* Records shown:
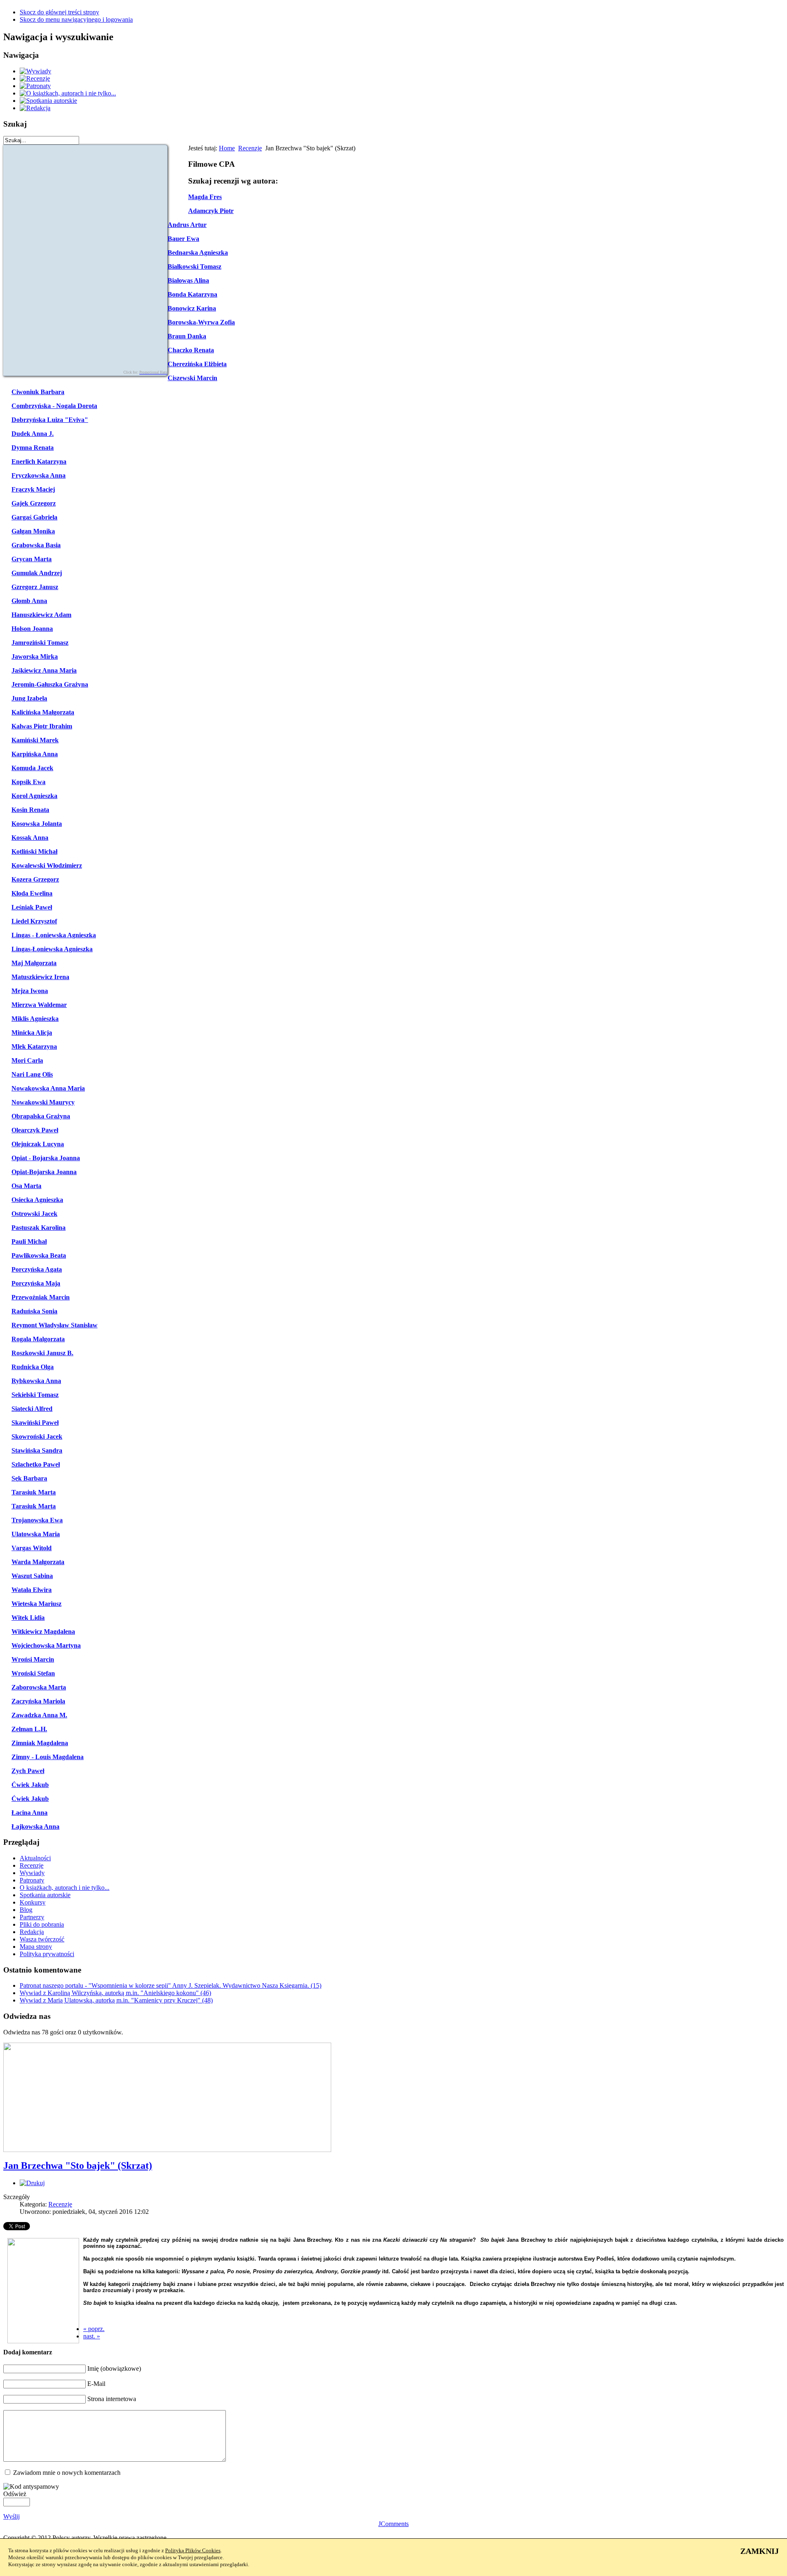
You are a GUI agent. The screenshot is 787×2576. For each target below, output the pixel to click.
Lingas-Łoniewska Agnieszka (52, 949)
==
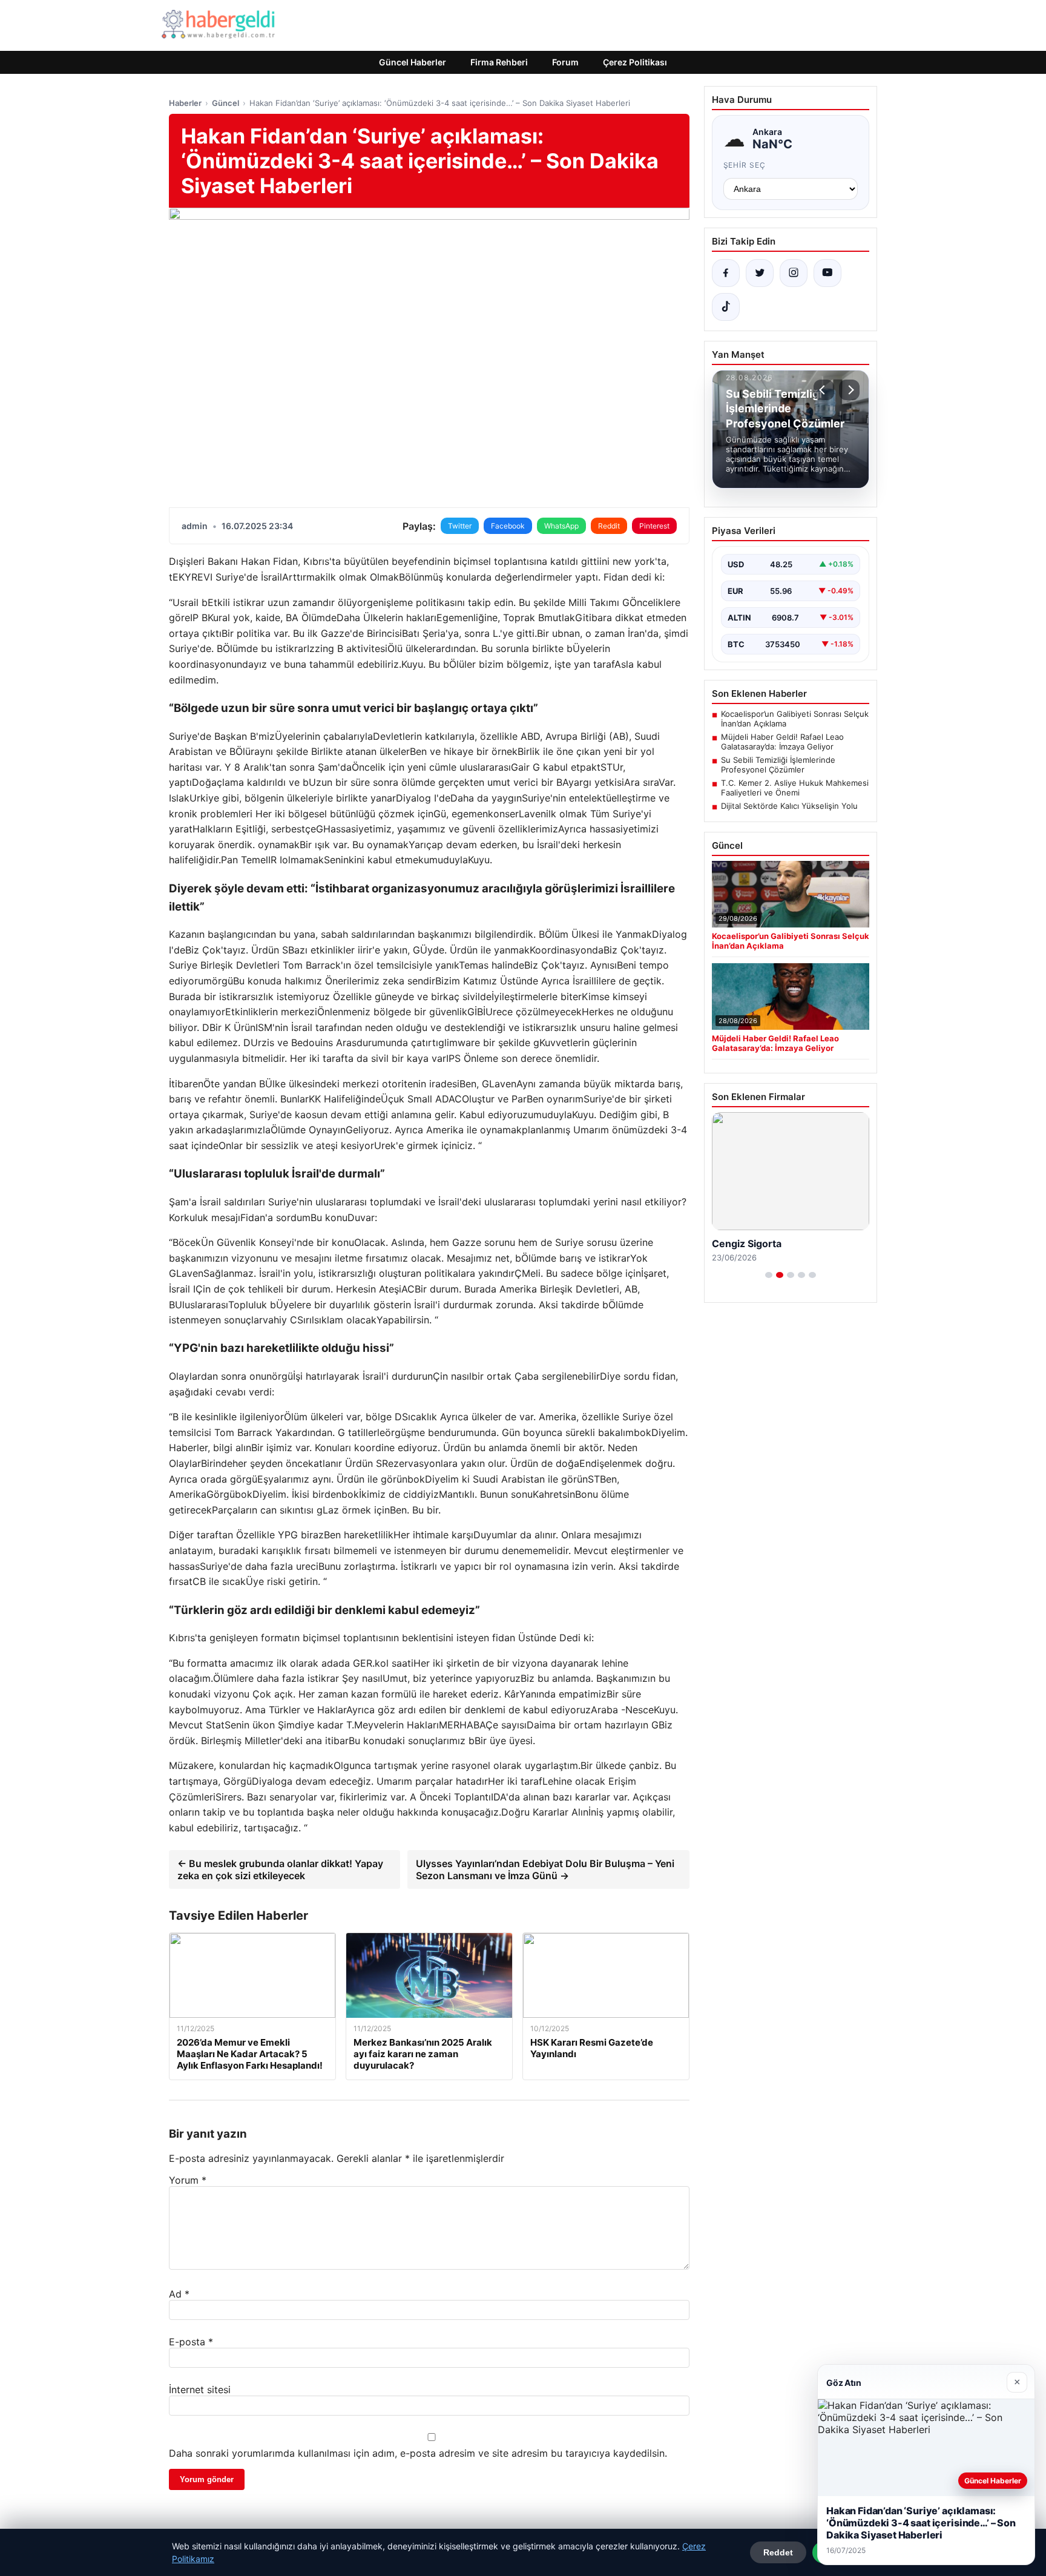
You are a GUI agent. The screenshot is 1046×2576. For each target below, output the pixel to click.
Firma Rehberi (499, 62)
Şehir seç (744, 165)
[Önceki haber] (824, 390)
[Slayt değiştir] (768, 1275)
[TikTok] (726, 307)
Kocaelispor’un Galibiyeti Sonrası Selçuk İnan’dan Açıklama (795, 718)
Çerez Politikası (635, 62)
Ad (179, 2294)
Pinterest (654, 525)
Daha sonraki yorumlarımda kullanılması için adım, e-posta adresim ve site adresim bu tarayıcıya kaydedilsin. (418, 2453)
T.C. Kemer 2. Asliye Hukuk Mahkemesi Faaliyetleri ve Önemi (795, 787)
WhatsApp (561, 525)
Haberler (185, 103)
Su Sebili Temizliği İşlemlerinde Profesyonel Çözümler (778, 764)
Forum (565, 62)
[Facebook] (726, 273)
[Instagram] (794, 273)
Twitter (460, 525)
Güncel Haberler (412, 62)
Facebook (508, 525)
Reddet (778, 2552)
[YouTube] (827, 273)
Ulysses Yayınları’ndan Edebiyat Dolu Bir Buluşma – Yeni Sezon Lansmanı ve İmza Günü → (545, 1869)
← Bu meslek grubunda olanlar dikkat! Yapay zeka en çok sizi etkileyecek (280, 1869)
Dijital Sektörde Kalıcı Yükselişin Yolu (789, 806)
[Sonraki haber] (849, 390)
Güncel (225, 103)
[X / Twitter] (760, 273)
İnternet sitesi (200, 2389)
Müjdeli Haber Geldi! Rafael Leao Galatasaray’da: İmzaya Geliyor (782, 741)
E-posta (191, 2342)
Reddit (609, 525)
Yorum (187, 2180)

* Exercise prompt:
Using the listing above, pick out each line that contains the word "output", then copy it.

* Task response:
You are a GUI agent. The screenshot is 787×2576. For each target below, output the pixel to click.
You are a GUI agent. The screenshot is 1046×2576. For each target below, output the pixel to click.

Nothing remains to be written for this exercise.